Task description: Rewrite all the rows below, renaming "screenshot" as "image" and keeping everything else the same. Leave the pictures out.

(Records of locating words and elements)
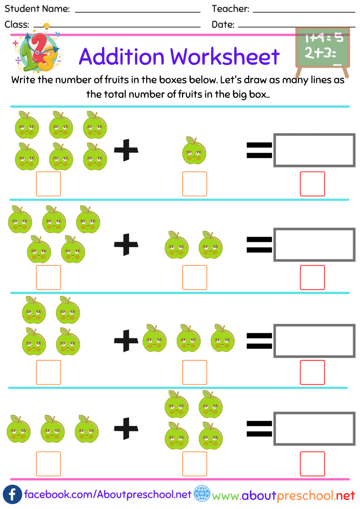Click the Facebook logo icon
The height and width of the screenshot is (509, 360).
coord(12,494)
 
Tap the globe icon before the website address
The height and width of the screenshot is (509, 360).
coord(202,493)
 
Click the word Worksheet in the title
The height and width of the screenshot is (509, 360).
coord(225,57)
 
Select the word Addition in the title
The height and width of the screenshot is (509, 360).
coord(122,57)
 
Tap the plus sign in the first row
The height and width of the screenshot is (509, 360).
coord(126,150)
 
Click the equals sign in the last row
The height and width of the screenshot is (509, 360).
coord(259,429)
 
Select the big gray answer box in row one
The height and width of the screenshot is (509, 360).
coord(314,150)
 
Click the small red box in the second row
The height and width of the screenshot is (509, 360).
coord(312,277)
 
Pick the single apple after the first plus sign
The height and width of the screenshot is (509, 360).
coord(194,151)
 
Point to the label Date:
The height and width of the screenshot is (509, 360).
coord(223,24)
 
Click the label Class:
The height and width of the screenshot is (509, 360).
coord(17,24)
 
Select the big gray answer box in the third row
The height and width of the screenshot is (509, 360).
coord(314,341)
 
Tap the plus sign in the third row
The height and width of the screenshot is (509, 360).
coord(126,340)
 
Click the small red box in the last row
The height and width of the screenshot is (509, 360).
coord(312,464)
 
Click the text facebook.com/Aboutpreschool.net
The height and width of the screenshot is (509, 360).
coord(108,494)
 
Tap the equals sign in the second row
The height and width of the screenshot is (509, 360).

The answer:
Click the Facebook logo icon
The height and width of the image is (509, 360).
coord(12,494)
 
Tap the globe icon before the website address
The height and width of the image is (509, 360).
coord(202,493)
 
Click the word Worksheet in the title
The height and width of the image is (509, 360).
coord(225,57)
 
Select the word Addition in the title
The height and width of the image is (509, 360).
coord(122,57)
 
Tap the plus sign in the first row
The height and width of the image is (509, 360).
coord(126,150)
 
Click the equals sign in the last row
The height and width of the image is (509, 360).
coord(259,429)
 
Select the big gray answer box in row one
The height and width of the image is (509, 360).
coord(314,150)
 
Click the small red box in the second row
The height and width of the image is (509, 360).
coord(312,277)
 
Pick the single apple after the first plus sign
The height and width of the image is (509, 360).
coord(194,151)
 
Point to the label Date:
The height and width of the image is (509, 360).
coord(223,24)
 
Click the label Class:
The height and width of the image is (509, 360).
coord(17,24)
 
Select the big gray answer box in the third row
The height and width of the image is (509, 360).
coord(314,341)
 
Tap the plus sign in the third row
The height and width of the image is (509, 360).
coord(126,340)
 
Click the small red box in the last row
The height and width of the image is (509, 360).
coord(312,464)
 
Click the text facebook.com/Aboutpreschool.net
The height and width of the image is (509, 360).
coord(108,494)
 
Tap the equals sign in the second row
The height and width of the image is (509, 360).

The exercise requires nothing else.